### Records for this task
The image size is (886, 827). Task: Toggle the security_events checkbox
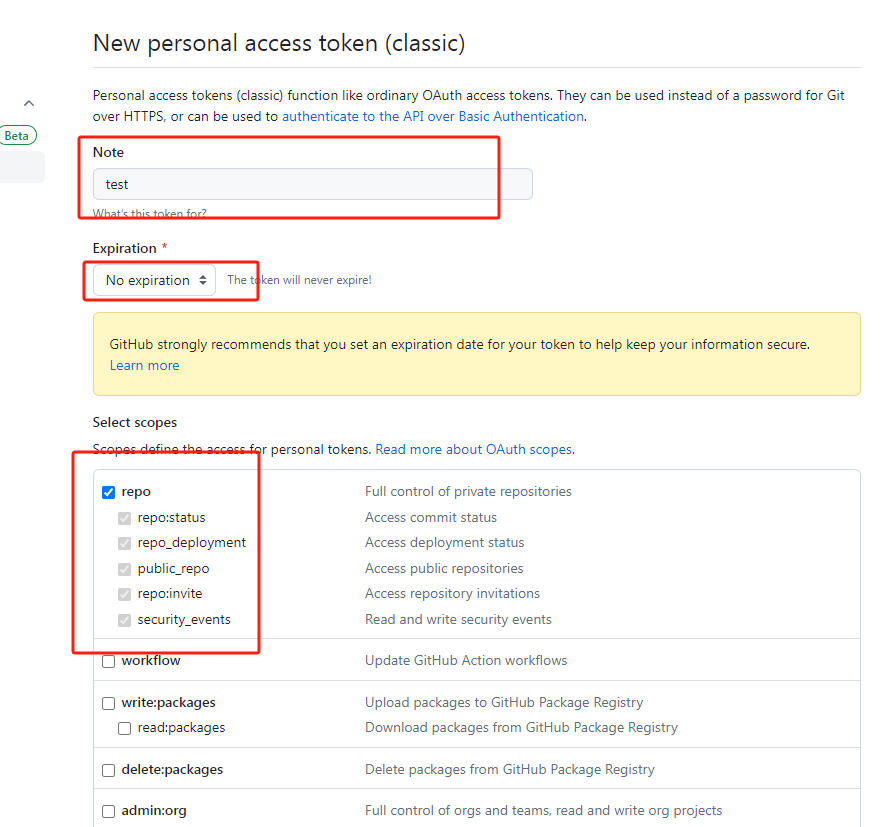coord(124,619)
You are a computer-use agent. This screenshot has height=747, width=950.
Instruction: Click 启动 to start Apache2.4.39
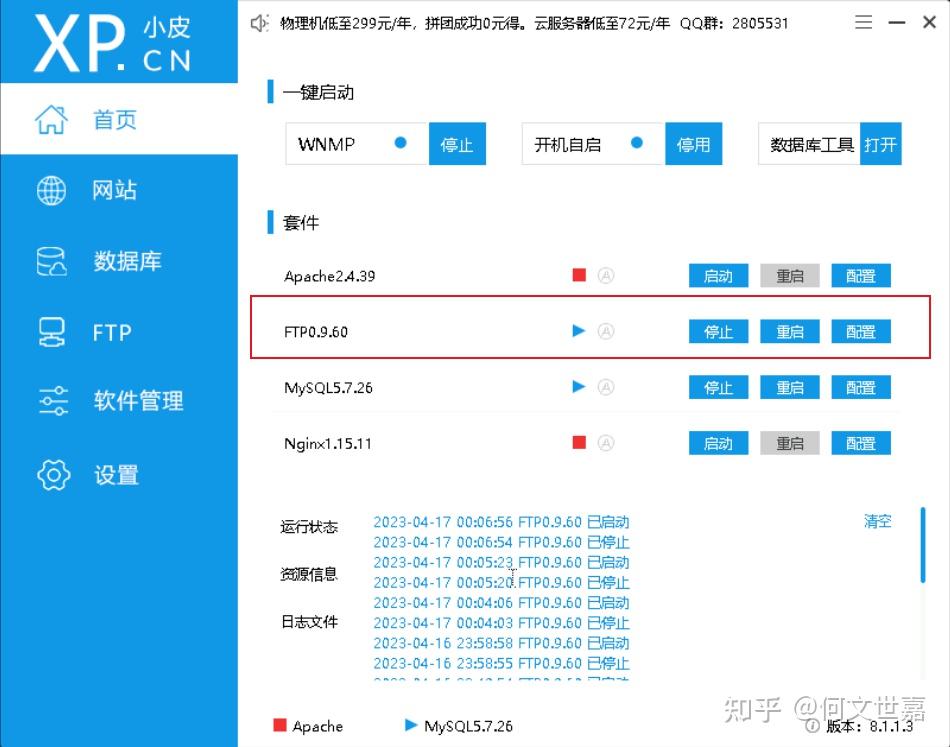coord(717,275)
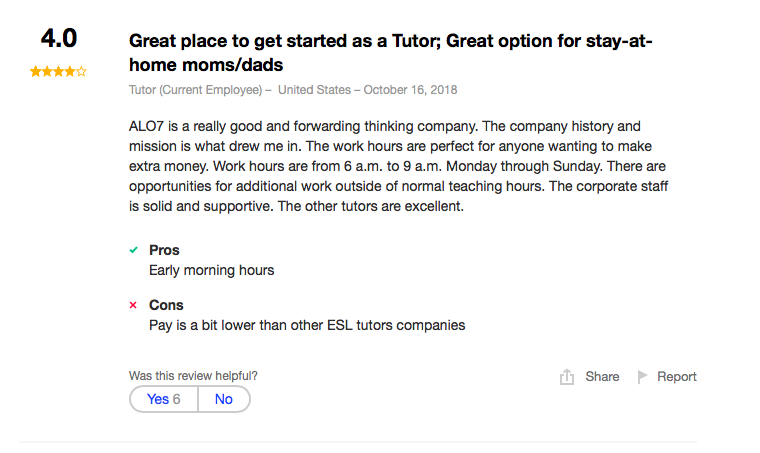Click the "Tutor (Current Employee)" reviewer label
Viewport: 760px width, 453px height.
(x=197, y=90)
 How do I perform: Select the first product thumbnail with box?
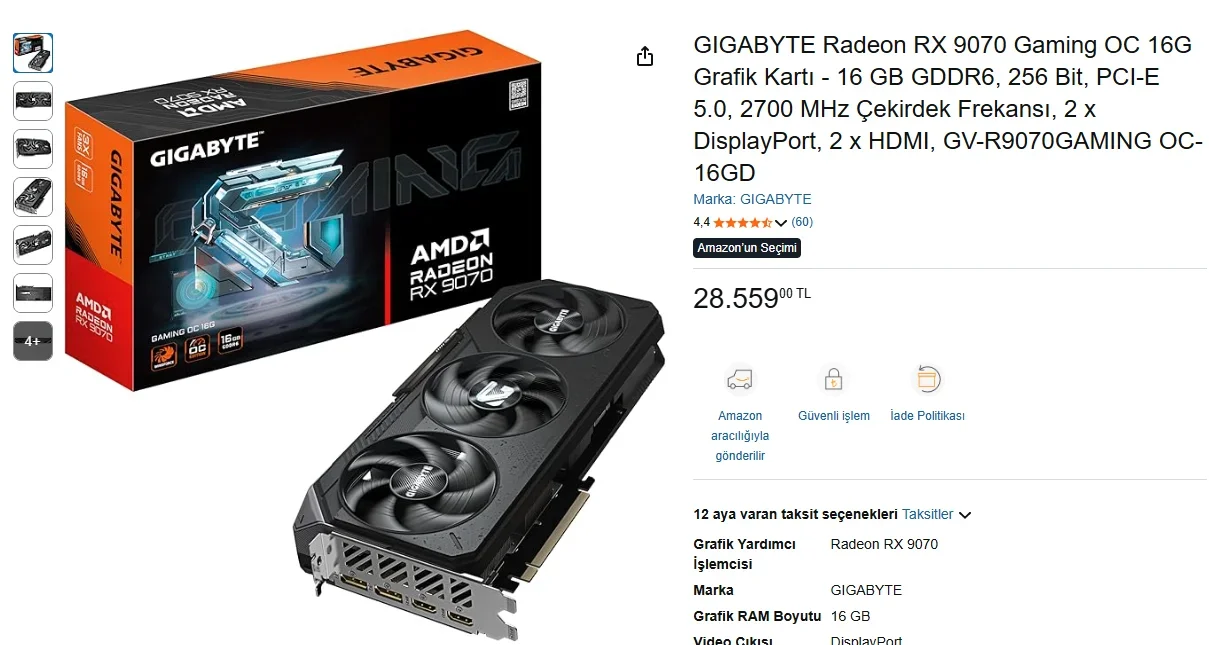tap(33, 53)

### Work to complete
Write out the whole listing verbatim, images excluded.

### Solution to this exercise
The image size is (886, 827). Task: Toggle the security_events checkbox
coord(124,619)
You are a computer-use agent. This screenshot has height=747, width=950.
Instruction: Click 启动 to start Apache2.4.39
coord(717,275)
Click the "Tutor (Current Employee)" reviewer label
Viewport: 760px width, 453px height.
(x=197, y=90)
 How do I perform: Select the first product thumbnail with box?
tap(33, 53)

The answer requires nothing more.